» THE EXERCISE
Turn the stretch of the listing from the line containing "Locate an element" through the line containing "(250, 143)." into a Markdown table with the columns Row and Text, one numbered row per line and no rows for blank lines. Leave out the pictures.

» DATASET ENTRIES
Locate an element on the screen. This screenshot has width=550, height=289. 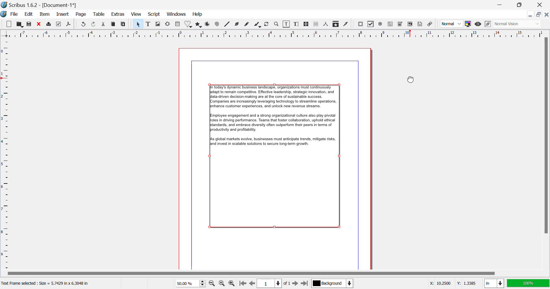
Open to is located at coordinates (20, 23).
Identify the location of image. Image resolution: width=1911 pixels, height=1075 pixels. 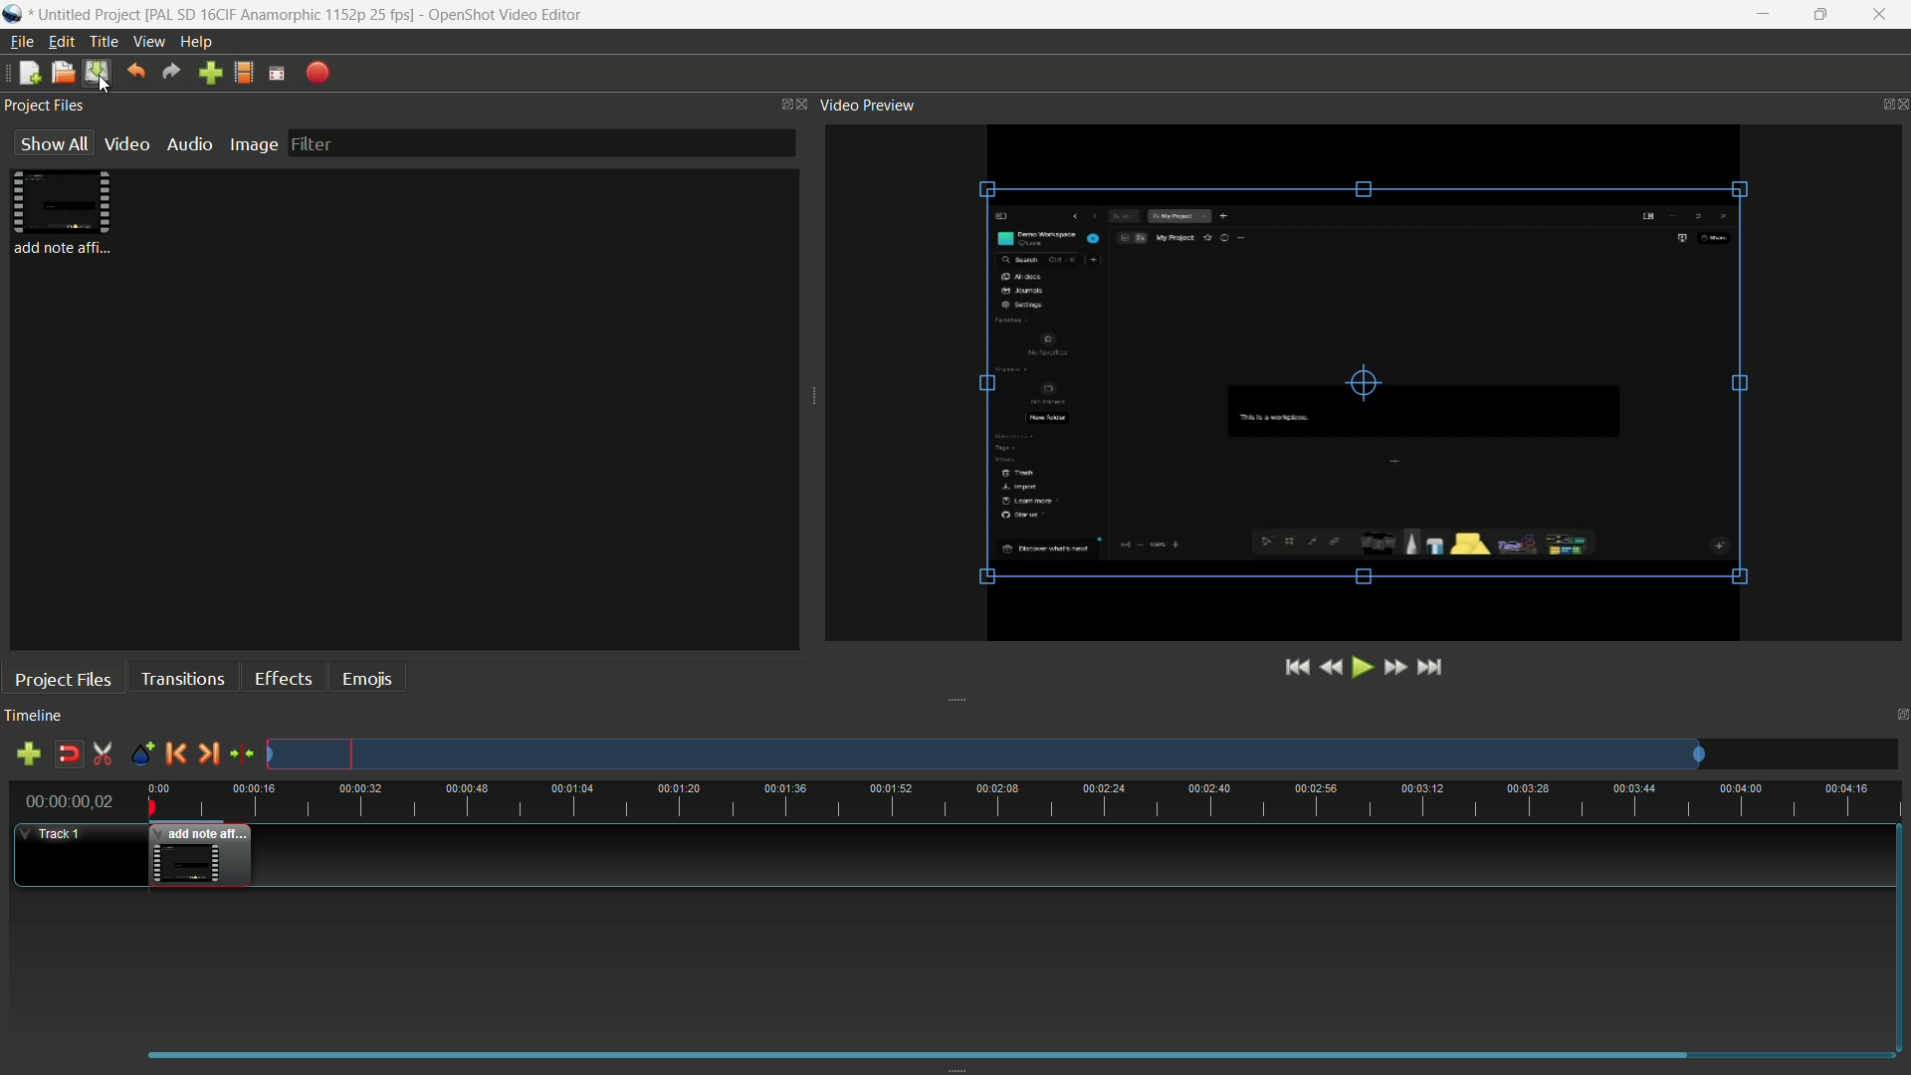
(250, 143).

...

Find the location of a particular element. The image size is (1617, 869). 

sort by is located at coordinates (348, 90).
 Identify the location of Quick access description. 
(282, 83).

» RESULT BELOW
| Row | Text |
|---|---|
| 1 | Locate an element on the screen. This screenshot has width=550, height=289.  |
| 2 | Open to is located at coordinates (20, 23). |
| 3 | Identify the location of image. Image resolution: width=1911 pixels, height=1075 pixels.  |
| 4 | (250, 143). |